A few tens of kilometres south-west of Cagliari stands one of the most important archaeological sites in Sardinia, a prosperous city, first Phoenician, then Carthaginian, finally a very important Roman centre, a true jewel handed down to us through three millennia. What remains of the flourishing city are fascinating ruins in the archaeological park of Pula, a few minutes from the tourist centre, and on display in the national archaeological museum of Cagliari. While snorkeling, you will admire Roman roads and remains in the depth of the isthmus, in Punta del Coltellazzo, dominated by a 16th century tower.

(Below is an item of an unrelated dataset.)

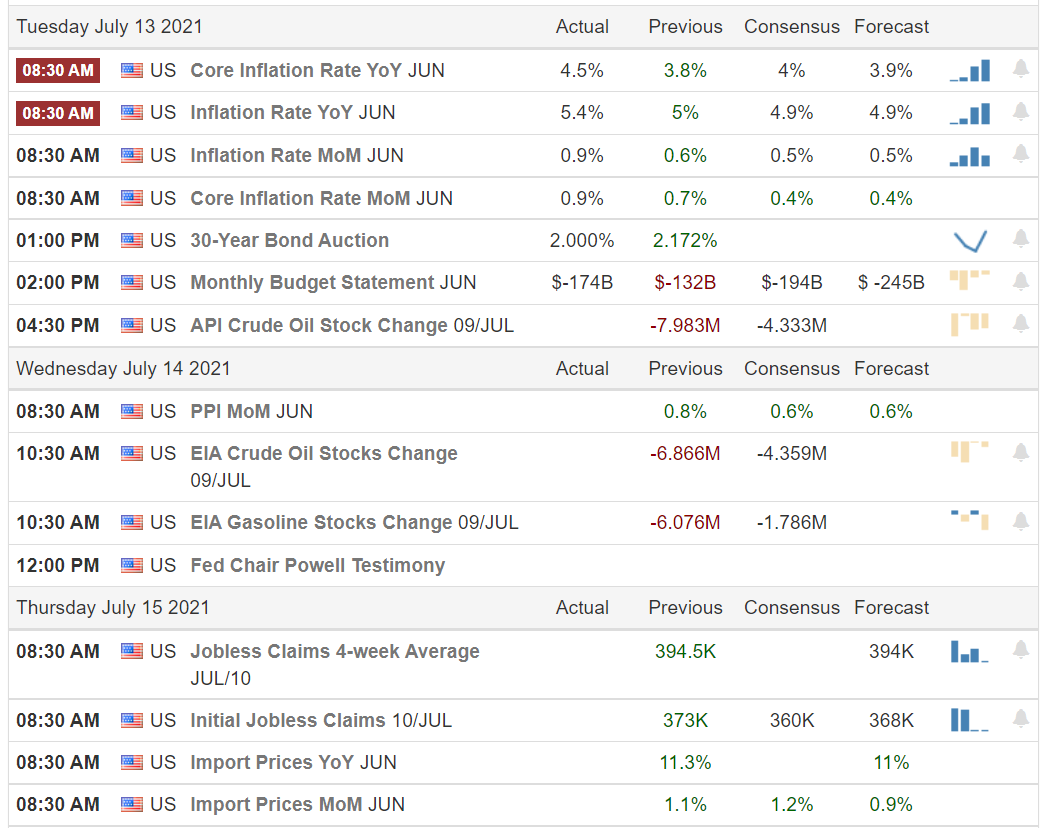1048x828 pixels.
Task: Open chart icon for EIA Gasoline Stocks Change
Action: (x=970, y=519)
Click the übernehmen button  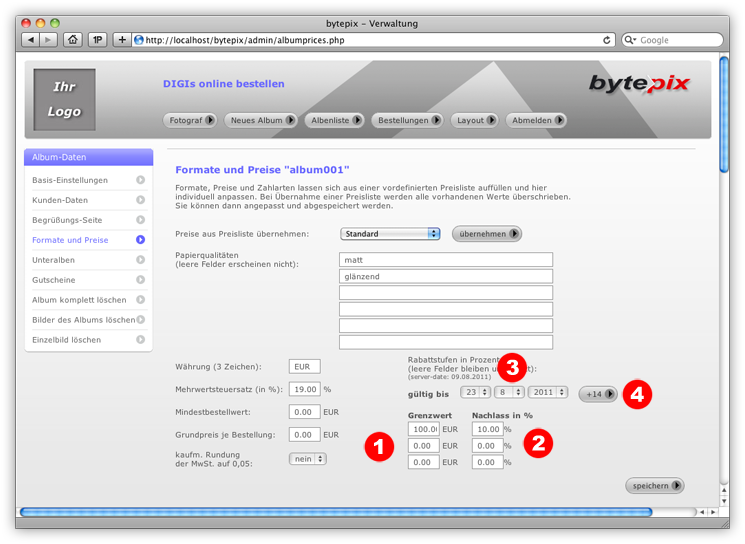click(x=487, y=234)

Whether you visit simple and authentic countryside trattoria or glamorous restaurants, you can indulge in delicious dishes anywhere throughout the island, boasting a rich culinary history The most popular dish is roast suckling pig, cooked over an open fire, as well as mutton and boar meat dishes. The island’s local tradition of shepherds will satisfy any cheese-lover’s desire, offering a great variety of pecorino and ricotta cheeses. Pane Carasau also called ‘carta di musica’, crispy thin flat bread sprinkled with sea salt, olive oil and rosemary, generally accompanies any dish or meal. The traditional Seadas, a fried puff pastry filled with fresh cheese and sprinkled with honey, completes any meal. Each area of the island has its own excellent wine production, local dry white wines to accompany fish and seafood dishes, as well as strong, full bodied red wines for roast meat dishes.